But partisan tensions have stymied the work of Congress, and Hagan has said it’s been a huge frustration.

“This has been an extraordinarily unproductive Congress, so it’s not difficult to attack somebody on that front,” said Norman Ornstein, a political scientist at the conservative American Enterprise Institute and a longtime observer of Congress. “Though it’s interesting that most of the people who are going after these senators for not enacting a lot of bills are the ones who don’t want to enact any bills. The whole theme of the (Republican) party is to repeal bills.”

Michael Bitzer, a political science professor at Catawba College in Salisbury, N.C., agreed that Hagan’s lack of legislation is “a symptom of a wider dysfunction that’s going on in the Senate.”

“Not a whole lot has been passed to begin with,” he said.

The Senate no longer has many moderates, a mantle Hagan claims. National Journal, a nonpartisan magazine about politics and policy, rated her as the most moderate senator last year.

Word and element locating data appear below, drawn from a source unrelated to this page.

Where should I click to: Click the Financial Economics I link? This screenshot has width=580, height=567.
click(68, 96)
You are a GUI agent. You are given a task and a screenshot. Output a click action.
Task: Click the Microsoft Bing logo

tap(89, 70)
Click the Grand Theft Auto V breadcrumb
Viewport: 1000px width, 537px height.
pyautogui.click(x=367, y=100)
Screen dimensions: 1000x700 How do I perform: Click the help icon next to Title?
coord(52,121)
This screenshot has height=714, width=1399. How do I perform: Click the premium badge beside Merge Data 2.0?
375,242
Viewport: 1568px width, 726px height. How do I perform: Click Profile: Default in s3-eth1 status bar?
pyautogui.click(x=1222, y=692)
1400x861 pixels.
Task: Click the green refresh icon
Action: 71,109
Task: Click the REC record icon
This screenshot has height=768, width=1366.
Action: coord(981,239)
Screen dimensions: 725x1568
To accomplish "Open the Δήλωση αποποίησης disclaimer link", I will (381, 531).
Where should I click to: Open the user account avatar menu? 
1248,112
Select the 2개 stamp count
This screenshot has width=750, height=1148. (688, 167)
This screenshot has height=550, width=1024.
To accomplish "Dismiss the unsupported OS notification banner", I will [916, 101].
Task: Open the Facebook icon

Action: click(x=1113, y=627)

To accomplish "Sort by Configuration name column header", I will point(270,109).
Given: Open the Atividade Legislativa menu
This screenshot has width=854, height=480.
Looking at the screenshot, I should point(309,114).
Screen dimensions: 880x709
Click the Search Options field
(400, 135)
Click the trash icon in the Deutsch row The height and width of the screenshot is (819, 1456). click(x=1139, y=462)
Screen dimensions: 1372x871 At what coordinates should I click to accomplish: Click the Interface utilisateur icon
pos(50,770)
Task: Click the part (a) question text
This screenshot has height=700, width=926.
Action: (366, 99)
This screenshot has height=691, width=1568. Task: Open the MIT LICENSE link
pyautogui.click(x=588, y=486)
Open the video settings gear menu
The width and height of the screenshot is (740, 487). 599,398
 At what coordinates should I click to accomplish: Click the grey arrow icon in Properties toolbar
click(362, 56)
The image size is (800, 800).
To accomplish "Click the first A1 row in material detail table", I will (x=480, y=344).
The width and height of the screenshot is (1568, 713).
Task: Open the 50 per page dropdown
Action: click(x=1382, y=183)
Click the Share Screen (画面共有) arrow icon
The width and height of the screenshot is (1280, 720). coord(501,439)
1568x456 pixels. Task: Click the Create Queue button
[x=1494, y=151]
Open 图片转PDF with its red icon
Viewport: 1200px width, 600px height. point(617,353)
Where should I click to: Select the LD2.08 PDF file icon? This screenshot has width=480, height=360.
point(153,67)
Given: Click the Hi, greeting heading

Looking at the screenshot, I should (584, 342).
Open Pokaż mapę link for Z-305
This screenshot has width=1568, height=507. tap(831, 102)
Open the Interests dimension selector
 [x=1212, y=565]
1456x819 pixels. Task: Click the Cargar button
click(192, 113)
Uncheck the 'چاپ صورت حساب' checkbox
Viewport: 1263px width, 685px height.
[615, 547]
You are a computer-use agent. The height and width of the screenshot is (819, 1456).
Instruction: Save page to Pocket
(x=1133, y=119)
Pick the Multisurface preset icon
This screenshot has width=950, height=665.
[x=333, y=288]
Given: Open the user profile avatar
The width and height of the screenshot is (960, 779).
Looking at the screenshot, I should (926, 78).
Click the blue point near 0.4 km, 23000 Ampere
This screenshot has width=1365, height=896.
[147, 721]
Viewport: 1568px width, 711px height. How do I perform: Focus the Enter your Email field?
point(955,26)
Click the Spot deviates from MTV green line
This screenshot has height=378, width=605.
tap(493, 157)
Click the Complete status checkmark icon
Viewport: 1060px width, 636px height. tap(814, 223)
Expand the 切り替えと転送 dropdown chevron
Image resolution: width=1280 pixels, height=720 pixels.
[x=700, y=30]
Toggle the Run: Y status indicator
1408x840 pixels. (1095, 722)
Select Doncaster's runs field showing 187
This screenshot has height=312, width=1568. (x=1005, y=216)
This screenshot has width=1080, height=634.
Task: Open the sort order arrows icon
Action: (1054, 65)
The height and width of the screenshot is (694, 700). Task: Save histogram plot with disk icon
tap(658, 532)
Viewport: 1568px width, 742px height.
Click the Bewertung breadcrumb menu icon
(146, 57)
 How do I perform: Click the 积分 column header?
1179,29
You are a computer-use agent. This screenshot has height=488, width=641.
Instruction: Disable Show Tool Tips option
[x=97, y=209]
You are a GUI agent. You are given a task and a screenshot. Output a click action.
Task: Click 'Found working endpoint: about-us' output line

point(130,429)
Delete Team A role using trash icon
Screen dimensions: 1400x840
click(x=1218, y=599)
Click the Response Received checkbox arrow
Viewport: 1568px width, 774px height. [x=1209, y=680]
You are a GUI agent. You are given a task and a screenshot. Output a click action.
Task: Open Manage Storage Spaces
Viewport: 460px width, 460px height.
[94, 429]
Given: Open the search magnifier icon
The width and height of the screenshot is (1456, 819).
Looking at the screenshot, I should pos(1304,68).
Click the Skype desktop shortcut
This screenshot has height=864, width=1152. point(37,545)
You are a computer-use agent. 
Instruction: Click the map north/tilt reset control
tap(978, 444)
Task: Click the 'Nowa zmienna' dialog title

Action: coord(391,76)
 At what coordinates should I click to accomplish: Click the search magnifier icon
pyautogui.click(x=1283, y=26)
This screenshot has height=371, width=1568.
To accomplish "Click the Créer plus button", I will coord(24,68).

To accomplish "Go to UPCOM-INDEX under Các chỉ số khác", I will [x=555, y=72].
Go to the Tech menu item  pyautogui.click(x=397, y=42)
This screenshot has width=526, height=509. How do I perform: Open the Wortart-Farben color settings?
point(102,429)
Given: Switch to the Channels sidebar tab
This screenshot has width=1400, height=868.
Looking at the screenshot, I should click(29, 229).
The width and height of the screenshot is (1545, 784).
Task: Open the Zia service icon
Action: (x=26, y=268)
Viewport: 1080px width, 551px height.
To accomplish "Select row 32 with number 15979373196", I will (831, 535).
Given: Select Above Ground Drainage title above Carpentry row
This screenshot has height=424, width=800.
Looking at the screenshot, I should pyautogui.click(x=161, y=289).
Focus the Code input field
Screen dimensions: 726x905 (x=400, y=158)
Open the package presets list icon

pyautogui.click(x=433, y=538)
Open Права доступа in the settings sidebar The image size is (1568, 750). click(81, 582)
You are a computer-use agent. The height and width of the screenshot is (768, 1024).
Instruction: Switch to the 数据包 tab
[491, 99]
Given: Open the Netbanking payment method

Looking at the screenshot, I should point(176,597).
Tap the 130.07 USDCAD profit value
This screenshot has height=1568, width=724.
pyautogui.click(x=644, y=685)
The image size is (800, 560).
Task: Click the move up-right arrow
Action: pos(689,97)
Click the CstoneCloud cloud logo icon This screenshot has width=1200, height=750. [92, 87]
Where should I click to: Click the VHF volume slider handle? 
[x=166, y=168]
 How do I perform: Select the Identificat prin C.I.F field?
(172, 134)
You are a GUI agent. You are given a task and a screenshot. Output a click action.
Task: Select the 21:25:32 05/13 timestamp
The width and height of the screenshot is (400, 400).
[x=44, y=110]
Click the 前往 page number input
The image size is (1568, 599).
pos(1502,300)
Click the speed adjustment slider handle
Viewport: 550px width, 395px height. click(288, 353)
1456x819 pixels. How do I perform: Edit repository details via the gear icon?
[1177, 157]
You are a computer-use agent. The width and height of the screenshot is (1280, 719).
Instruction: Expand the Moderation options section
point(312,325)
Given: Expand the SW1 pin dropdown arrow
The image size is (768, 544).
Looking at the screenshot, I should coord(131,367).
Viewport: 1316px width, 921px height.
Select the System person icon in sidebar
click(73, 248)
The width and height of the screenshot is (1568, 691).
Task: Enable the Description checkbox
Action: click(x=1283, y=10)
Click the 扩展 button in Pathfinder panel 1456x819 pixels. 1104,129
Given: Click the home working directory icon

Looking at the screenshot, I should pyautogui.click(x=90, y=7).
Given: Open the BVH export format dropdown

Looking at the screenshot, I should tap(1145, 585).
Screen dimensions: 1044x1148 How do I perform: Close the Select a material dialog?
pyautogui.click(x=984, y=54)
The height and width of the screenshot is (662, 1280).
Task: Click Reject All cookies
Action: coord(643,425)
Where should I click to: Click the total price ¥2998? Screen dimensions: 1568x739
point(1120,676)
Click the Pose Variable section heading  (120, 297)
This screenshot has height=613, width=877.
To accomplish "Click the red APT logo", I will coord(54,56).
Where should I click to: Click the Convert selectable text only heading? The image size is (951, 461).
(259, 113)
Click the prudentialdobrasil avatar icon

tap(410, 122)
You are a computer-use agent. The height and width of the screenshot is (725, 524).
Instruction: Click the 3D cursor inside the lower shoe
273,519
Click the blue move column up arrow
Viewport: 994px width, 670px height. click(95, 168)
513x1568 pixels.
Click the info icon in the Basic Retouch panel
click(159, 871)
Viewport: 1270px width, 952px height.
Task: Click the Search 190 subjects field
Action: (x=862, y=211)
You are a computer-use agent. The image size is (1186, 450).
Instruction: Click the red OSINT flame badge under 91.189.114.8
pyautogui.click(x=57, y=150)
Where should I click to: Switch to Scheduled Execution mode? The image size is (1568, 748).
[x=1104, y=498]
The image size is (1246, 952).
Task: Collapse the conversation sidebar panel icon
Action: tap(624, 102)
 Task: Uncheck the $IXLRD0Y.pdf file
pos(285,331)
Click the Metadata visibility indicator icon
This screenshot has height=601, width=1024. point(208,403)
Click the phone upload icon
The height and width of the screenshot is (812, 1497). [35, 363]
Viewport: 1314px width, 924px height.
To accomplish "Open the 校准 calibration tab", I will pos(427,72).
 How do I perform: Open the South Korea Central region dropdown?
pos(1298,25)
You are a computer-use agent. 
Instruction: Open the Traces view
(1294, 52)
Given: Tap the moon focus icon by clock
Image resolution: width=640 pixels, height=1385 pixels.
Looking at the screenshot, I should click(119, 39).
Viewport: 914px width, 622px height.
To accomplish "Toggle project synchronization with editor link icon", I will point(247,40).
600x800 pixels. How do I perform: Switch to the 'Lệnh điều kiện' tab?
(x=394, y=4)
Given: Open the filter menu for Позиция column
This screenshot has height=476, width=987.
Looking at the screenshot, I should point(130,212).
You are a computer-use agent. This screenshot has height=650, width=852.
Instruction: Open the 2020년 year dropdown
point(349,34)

Hagan, 61, has a background in business and politics. A graduate of the Wake Forest University School of Law, she worked at North Carolina National Bank (now Bank of America) in Greensboro. She was a county chair for Gov. Jim Hunt’s campaigns in 1992 and 1996, and then won a state Senate seat in 1998. She stayed through 2008, becoming chair of the powerful state Senate Appropriations Committee.

She set her sights higher in 2008, when she unseated Republican U.S. Sen. Elizabeth Dole.

In her first term, she has followed a typical freshman path, keeping her head down, learning the job and raising money. In the tradition-bound chamber, committee chairmanships go to senators with longer standing, while freshmen can become subcommittee chairmen.

She meets frequently with Sen. Richard Burr (R-NC) to work on issues of concern to North Carolina. They joined forces on a bill that became law in 2012 that provided health care to thousands of people who were poisoned by toxic water at Marine Corps Base Camp Lejeune in North Carolina. They recently jointly pressed for a cancer incidence study for people exposed to the Camp Lejeune water.

Burr supports Tillis, and his office didn’t respond to requests for his comments on Hagan. During the summer, the Associated Press quoted Burr as saying: “Look at the folks running for re-election. What have they done?” Of Hagan: “She’s got nothing. She’s not alone in that.”

Other Republicans, in keeping with Senate decorum, avoided politically charged remarks.

“She’s got a good business knowledge and I’ve enjoyed working with her,” said Sen. Johnny Isakson of Georgia. “I’m not going to get political in a contested race.”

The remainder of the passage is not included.